There were two reasons why he had postponed his visit until Friday. In the first place, Münster and Rooth had already spoken to Ulrike Fremdli and the three teenagers on Wednesday evening, and it might be a good idea not to give the impression that the police were hounding them every day. And in the second place, he'd had plenty to occupy himself with yesterday even so.
You could say that again. During the afternoon he and Rein-hart had addressed the delicate business of organizing protection for the as-yet-not-murdered (as Reinhart insisted on calling them).

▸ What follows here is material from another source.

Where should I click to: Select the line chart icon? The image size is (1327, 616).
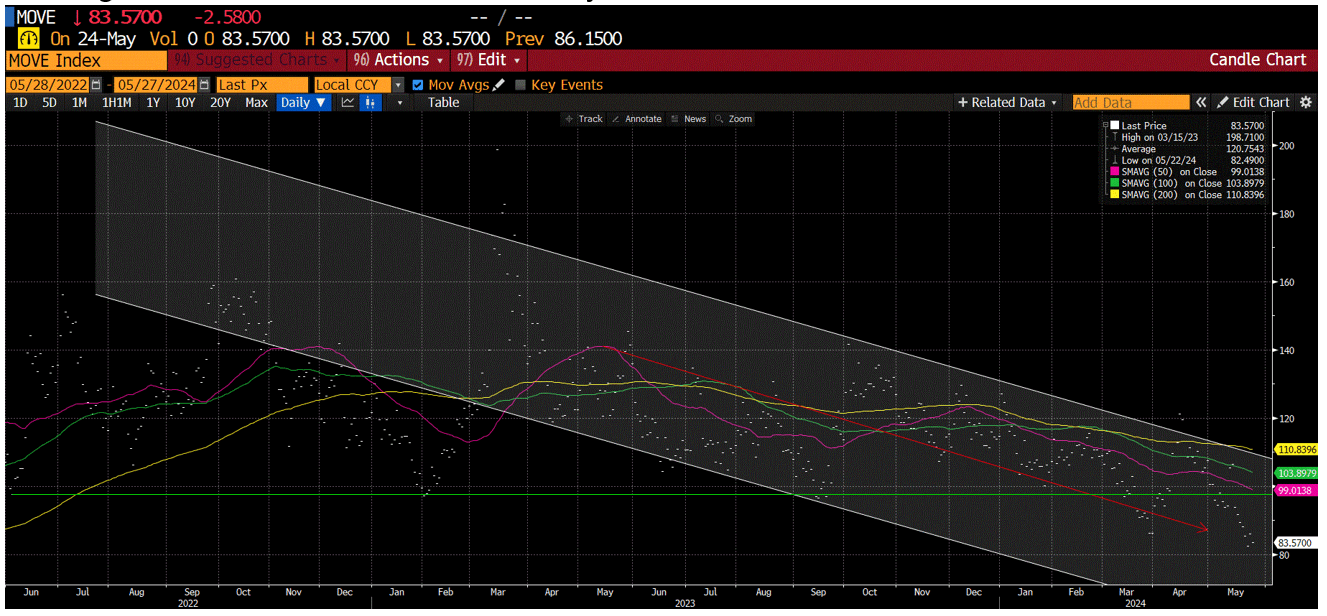point(348,102)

The five living abroad were without doubt the easiest ones to sort out. After a brief discussion it was decided quite simply to leave them to their own devices. This was made clear in the letter circulated to everybody concerned, which urged them to turn to the nearest police authority in whatever country they were living in, if they felt threatened or insecure in any way.
There are limits, after all, Reinhart had said.
As for those still in the country but outside the Maardam police district, something similar applied. Reinhart spent more than three hours telephoning colleagues in various places and simply instructing them to protect Mr. So-and-So from all threats and dangers.
It was not a pleasant task, and afterward Reinhart had gone to Van Veeteren's office and requested a job with the traffic police instead. The chief inspector had rejected this request, but told Reinhart that he was welcome to throw up in the wastepaper basket if he felt the need.
It was one of those days.
In the Maardam police district there were now thirteen possible victims left, and to look after them Van Veeteren assembled—if one were to be honest—a ragbag of constables and probationers, and left it to the promising and enthusiastic Widmar Krause to instruct and organize them.
When he had done that and leaned back for a moment, Van Veeteren tried to make a snap judgment of how effective this expensive protection would really be, and concluded that if it had been a condom he'd been assessing, to put it brutally, they might just as well have gone ahead without it.